Why shouldn’t the Cowboys be? All-everything senior guard Justin James, the Mountain West’s leading returning scorer, is on pace for a career year in his final collegiate season. Hunter Maldonado, when healthy, is averaging 13.8 points while newcomer Jake Hendricks is adding 13.1 points per game for a team that’s put up at least 75 points in half of its games.
“That isn’t the side of the ball we’re worrying about right now,” said James, who’s leading the MW in scoring at 24.5 points per game.
Wyoming coach Allen Edwards talked at length about the Cowboys focusing on their defense leading up to the season. With Wyoming one-third of the way through its season, it’s still an area that needs plenty of attention.
The Cowboys have lost four of those aforementioned 75-point games because of their inability to get stops. The latest was a 90-87 overtime setback to Denver on Tuesday, one in which the Pioneers shot 50 percent from the field and 40 percent from 3-point range on the way to their second-highest point total of the season.
Wyoming is allowing 78.8 points per game, second-most in the MW. The Cowboys are also ninth in the 11-team conference in field-goal percentage defense (45.4). They’re forcing nearly 13 turnovers a game, but it barely negates the 12 times they’re coughing the ball up on average.
“We have a team full of scorers,” James said. “It’s defending, getting stops, rebounding and running in transition I feel like are the main things.”
So what are the issues?
Start with Wyoming’s laundry list of injuries, which have largely depleted the frontcourt. Freshman forward Hunter Thompson is back from the concussion that forced him to miss five games earlier this season, but fellow forward Austin Mueller is done for the season with a torn ACL. The Cowboys are also waiting for senior big Jordan Naughton to return to the rotation.
Naughton, who suffered a partially torn LCL during the Cowboys’ exhibition game on Nov. 1, has been cleared to work his way back into full-contact practices and will be back for Wyoming’s game against Dixie State on Dec. 29 at the latest, Edwards said, but Wyoming’s current lack of size has forced Edwards to go with more zone than past seasons, a move that ideally doubles as prevention against foul trouble.
With newcomers TJ Taylor, Brandon Porter and A.J. Banks getting more minutes to help pick up the slack, it’s made for a learning process in a defense that’s largely new to everybody.
“It’s tough sometimes when you’re communicating something in timeouts, whether it be on the board or verbally communicating it, and we go out there and we don’t execute,” Edwards said.

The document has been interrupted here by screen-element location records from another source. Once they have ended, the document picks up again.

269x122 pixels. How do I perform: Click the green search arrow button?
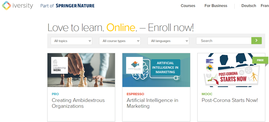256,41
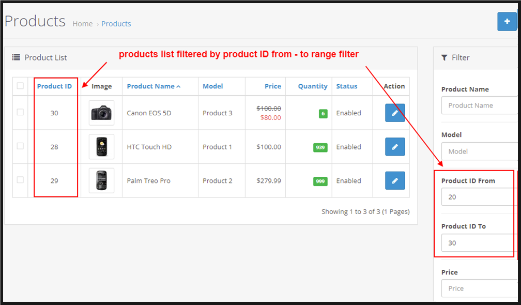The height and width of the screenshot is (305, 521).
Task: Go to Home in the breadcrumb
Action: (82, 24)
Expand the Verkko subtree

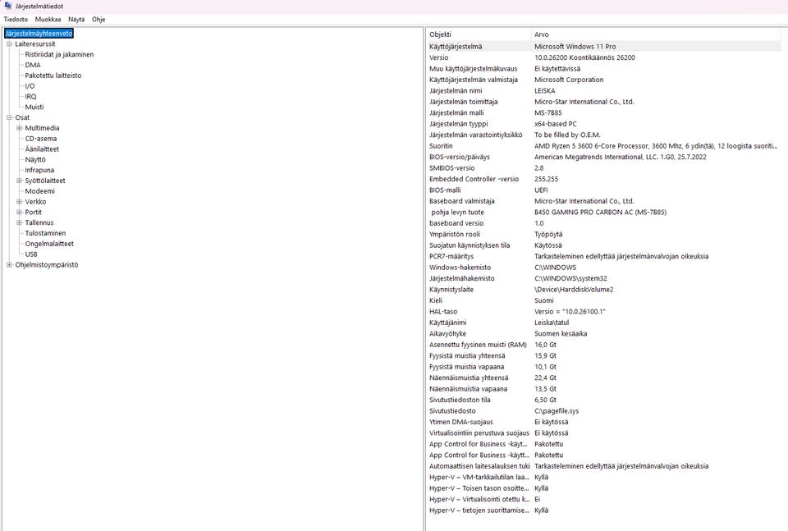[19, 202]
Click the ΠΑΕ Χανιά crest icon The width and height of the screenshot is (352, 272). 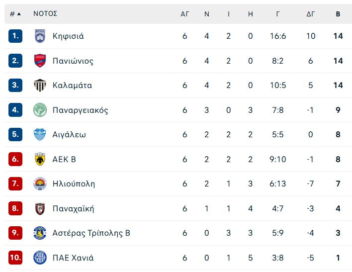coord(40,258)
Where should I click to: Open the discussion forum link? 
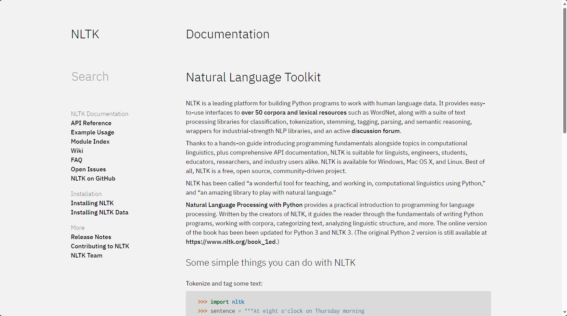coord(375,131)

The Cowboys’ undersized rotation has also been a detriment on the glass as Wyoming has given its opponents plenty of second chances. Only New Mexico has a worse rebounding margin in the MW than Wyoming (minus-6), which has been outrebounded in three straight games and had its worst performance on the boards against Denver.

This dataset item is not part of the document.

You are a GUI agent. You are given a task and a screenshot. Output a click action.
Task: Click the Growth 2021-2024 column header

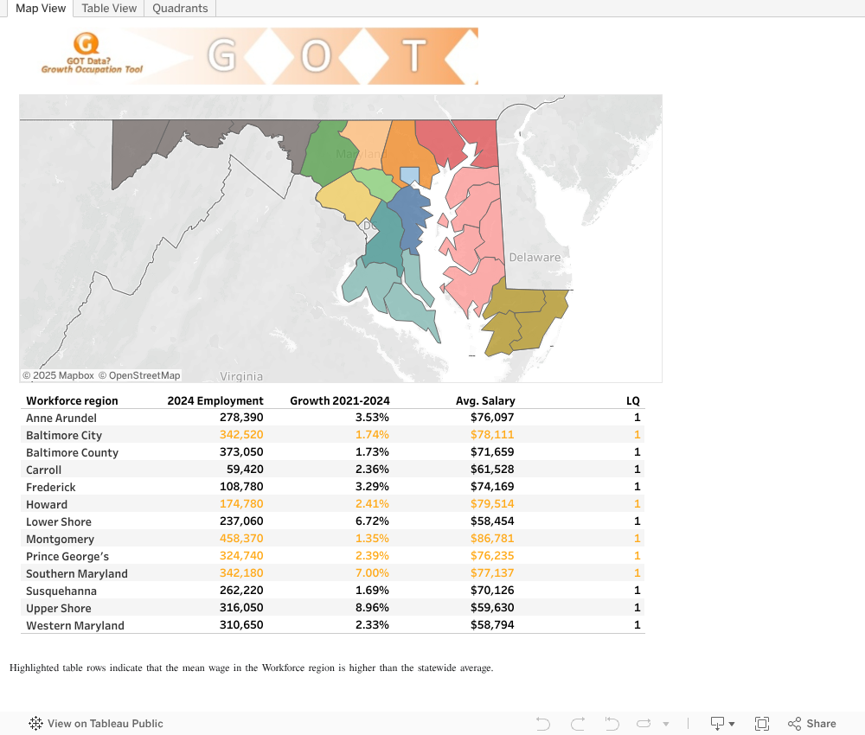(x=339, y=400)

The Pioneers finished plus-21 on the glass and had 13 offensive rebounds, including a tip-in in overtime that put them ahead for good with 21 seconds left.
“Ball watching instead of trying to hit our man and remove him,” Thompson said. “I know personally I caught myself doing that a couple times. I think as a collective unit, we need to listen to what Coach Edwards is preaching and go hit a man before we go get the rebound.”

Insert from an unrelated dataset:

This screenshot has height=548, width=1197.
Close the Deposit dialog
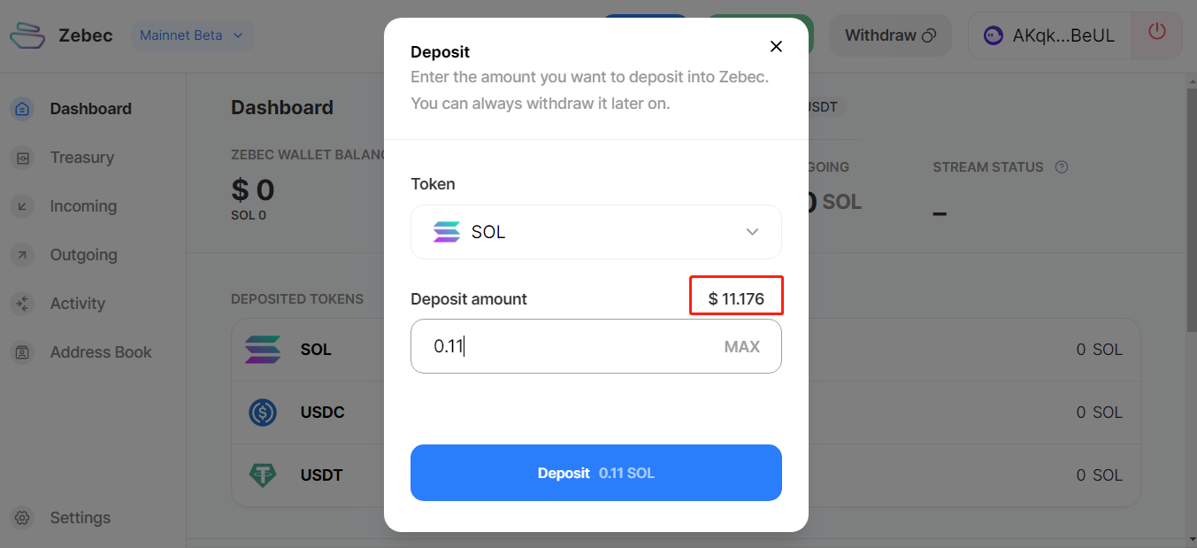[x=776, y=47]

In other words, the Cowboys blame their effort as much as their physical limitations, an area that took a step back after Wyoming had its most complete defensive showing against South Carolina in its previous game. Wyoming held the Gamecocks to 33 percent shooting from the floor, including a 15-percent clip from 3-point range.
But the Cowboys had trouble finding the Pioneers in transition at times and even setting up its half-court defense after makes as Denver shot 55 percent from the field in the first half and rarely cooled off, hitting four of its six shots in overtime. All but three of Wyoming’s opponents have shot at least 47 percent against the Cowboys this season.
“It’s not that we don’t have the ability to sprint back on defense and get in front of the ball,” James said. “It’s just communication and a lack of edge.”
That leaves plenty of self-reflection for the Cowboys if they want to start reversing the trend.
“This whole thing is about getting back on defense and rebounding the ball,” James said. “There were so many transition layups and transition 3s that are our fault. And the rebounding, that’s on us as well.”